Savaşı büyütmeye devam ediyoruz. Bu
notu kısıtlı olanaklarla hızla yazıyorum.
(...)
Şu anda burada yaşadıklarımızdan
haberiniz var mı bilmiyoruz. Kaç şehidimiz var yaralı olarak kurtulan var mı
bilmiyoruz. Şehitlerimize ulaştınız mı cenazeleri hak ettikleri şekilde
geleneklerimize uygun olarak kaldırıldı mı bilmiyoruz ve bu konularda çok
endişeliyiz...
Bildiğimiz ve önemli olan bir gerçek
var ki, düşman amacına ulaşamadı... buradayız.

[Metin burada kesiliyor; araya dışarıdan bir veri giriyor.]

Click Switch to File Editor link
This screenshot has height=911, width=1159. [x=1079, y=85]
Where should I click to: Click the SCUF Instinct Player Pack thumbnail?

Şehitlerimizin hesabını soracak daha hızlı koşacağız. Yaşadıklarımızı
anlatıyorum.
7 Kasım 2016 Pazartesi sabahı
sığınağımız bombalandı. Ben küçük sığınaktaydım. Bu sırada Cömert yanıma geldi.
Şafağın seslenmesi ile Cömert’in tamam geliyorum demesi ile büyük bir
patlama...
Yerimden havaya fırladım, takla attım,
ellerimin içine alev topu düştü sanki... Cömert’in ‘abla yanıyoruz’ diye
bağırışını duydum. Gözümü açtım alevlerin içindeydik. Cömert, abla kapıya koş
diye bağırıyordu. Ne kapısı, her yer karanlık, bulunduğumuz yerin bir kısmı
çökmüş gayrı ihtiyari bir tarafa yöneldim. Ellerimle ateşi yarıyordum. Küçücük
bir ışık gördüm, oraya yöneldim. Ellerimle toprağı eştim. Çukur büyüdü gözüme
güneş çarpıyordu. Cömert ve Şafağa seslendim ikisi de biz iyiyiz, dediler.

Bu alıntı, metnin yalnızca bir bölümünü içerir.